The crucial part of the story is the manager’s response. He knows he’s in trouble and he has to do something before the auditors get there. Truth is, it was too late to fix the problem, the owner’s money had already been wasted and the manager was smart enough to know that he wasn’t going to hit the lottery to make up the difference. So what was he to do? The only influence and power he had left, and this wouldn’t last long, was his relationships with the people who owed the master money. So in this crisis, he calls them up and does a favor for each of them—in for a penny, in for a pound, he’s already in trouble for wasting his boss’s money, so why not give away more. Those people would be much more inclined to give him a place to land when he inevitably gets fired.
Jesus is telling this story to his disciples, and he says: “this is a pretty sharp guy—he’s resourceful and he knows how to use his resources in a difficult time.” Jesus is not saying, ‘do the things that this guy did.’ But what He is saying is: ‘look at this world and what happens in it.’ A crisis comes, and the smart ones, the ones who are motivated enough, do something that achieves a solution. Now the solution will be a solution according to that person’s values—and the manager in the story was basically an embezzler. But shouldn’t the followers of Jesus be just as awake as those who are creative in finding ways to get money?

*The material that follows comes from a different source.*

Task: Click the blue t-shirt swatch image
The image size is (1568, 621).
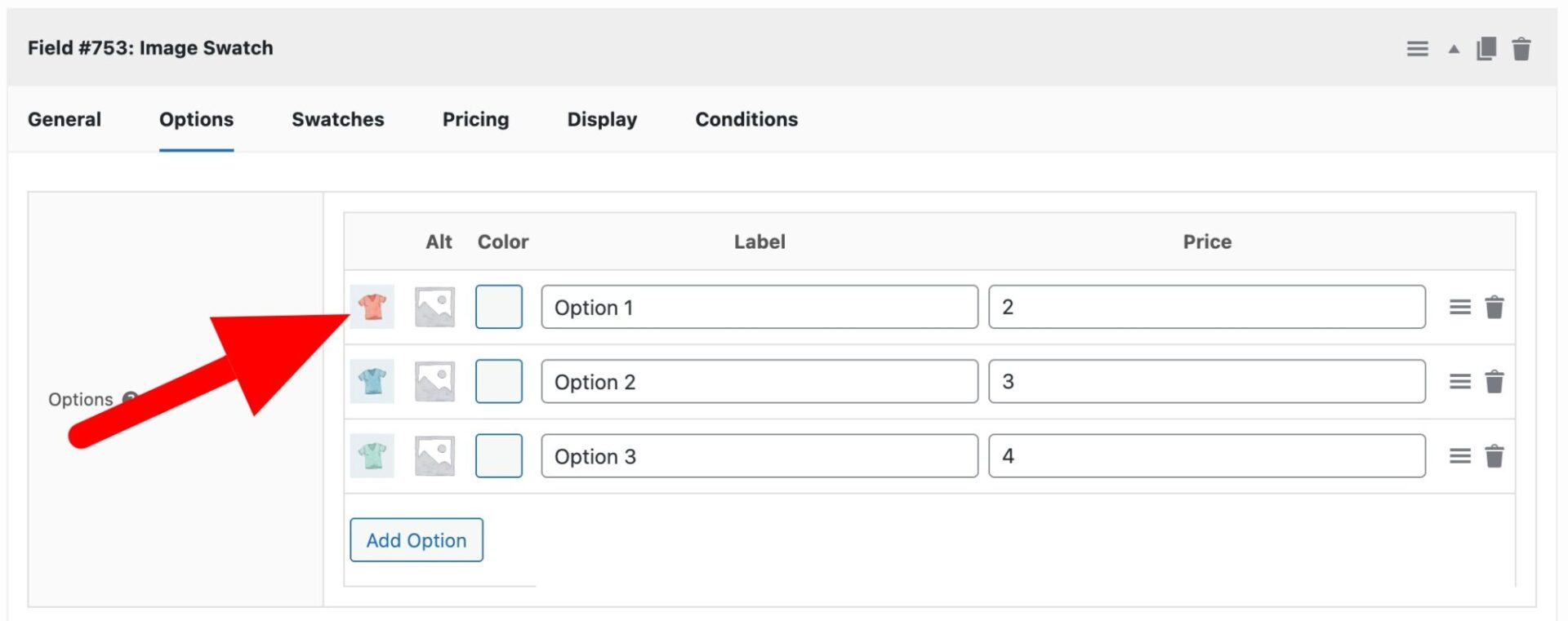Action: 372,381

When things become difficult, that is when it makes sense to be the church. Each person is called upon to respond with the energy and resourcefulness of this Dishonest Manager, not with the manager’s values, but with the values of Christ. The manager looked for people to help him out. Jesus found those who were hurting and in need and healed them. The manager showed a kind of mercy on all the debtors: “take your bill for a hundred jugs of olive oil and make it fifty,” for his own good. But Christ gives mercy to sinners for their good, their salvation. Remember that Jesus told this story to his disciples—those who had already chosen to follow him. Thus he’s speaking to us in the church.

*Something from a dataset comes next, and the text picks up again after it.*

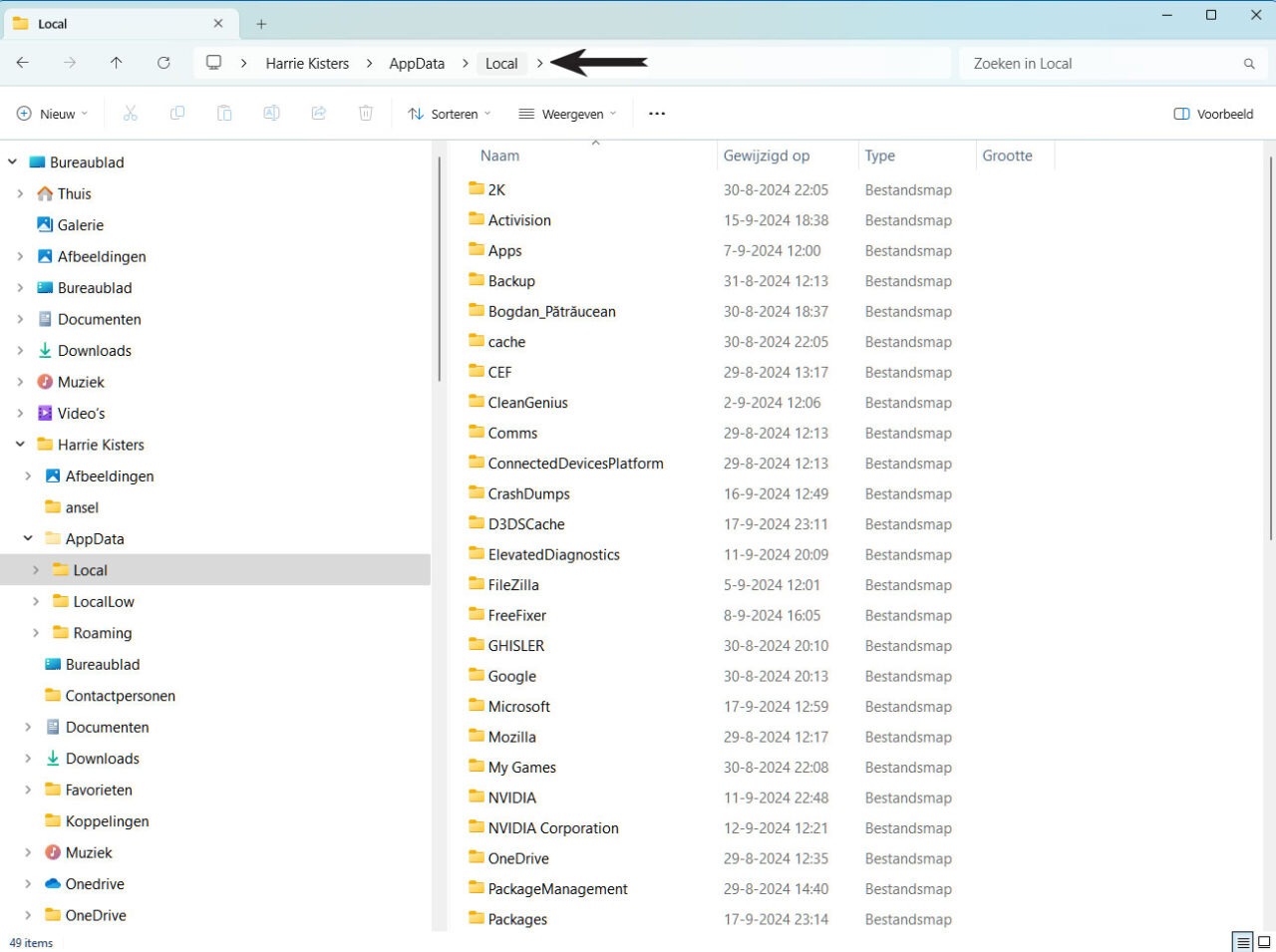Click the Paste icon in toolbar

point(224,113)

How resourceful are we in following him? Is the world so lacking in people who are hurting or are in need that we cannot find any of them? The Church is in crisis, at least the Episcopal Church in our country—what with declining attendance, less power and influence, etc. But the challenge is not to hold on to what little is left, like a miser, the challenge is to be resourceful in following Jesus. When he gave, it was not because he was wealthy. Jesus was a poor man. When he healed, it was not because he was a doctor or that he had special medicine, he touched peoples’ hearts with his own self, his generosity of his very being. It’s now becoming urgent, and, as the church we cannot be complacent—the auditors are coming, when have we given a cup of cold water to the thirsty person? When have we been pre-occupied with our own worries and missed the hurt and need of those around us? When have we not loved one another, or dismissed our neighbor? It takes resourcefulness to be a Christian, it takes attention.

Now, of course, this could be a big project—once you think of all the hurt and need in the world, it becomes too big to handle. But that’s an excuse, a way to weasel out of following Jesus. What he says is: “whoever is faithful in very little is faithful also in much and whoever is dishonest in a very little is dishonest also in much.” When this manager was called to account, he realized that he couldn’t undo all the damage that he had caused through dishonesty or laziness, but he saw some relatively small things that he could do to mend a relationship and avert disaster for him: “you owe a hundred? Write down eighty.” We cannot undo all the unfaithfulness and complacency of hundreds of years in the church. Neither can we make up for our own past thoughtlessness or fear, lack of generosity or hospitality. But we can be awake, and serve Jesus, rather than Mammon—which is really just our own fear and lack of confidence that God will provide. The manager dispensed a little mercy, to those debtors who owed wheat or oil to his master, but we are agents of a much greater mercy, God’s love for the world in Jesus Christ. Be as resourceful at least as that manager who was losing his job.

Let us then remember the beginning of today’s Epistle reading:

“First of all, then, I urge that supplications, prayers, intercessions and thanksgivings be made for everyone…This is right and is acceptable in the sight of God our Savior, who desires everyone to be saved and to come to the knowledge of the truth.”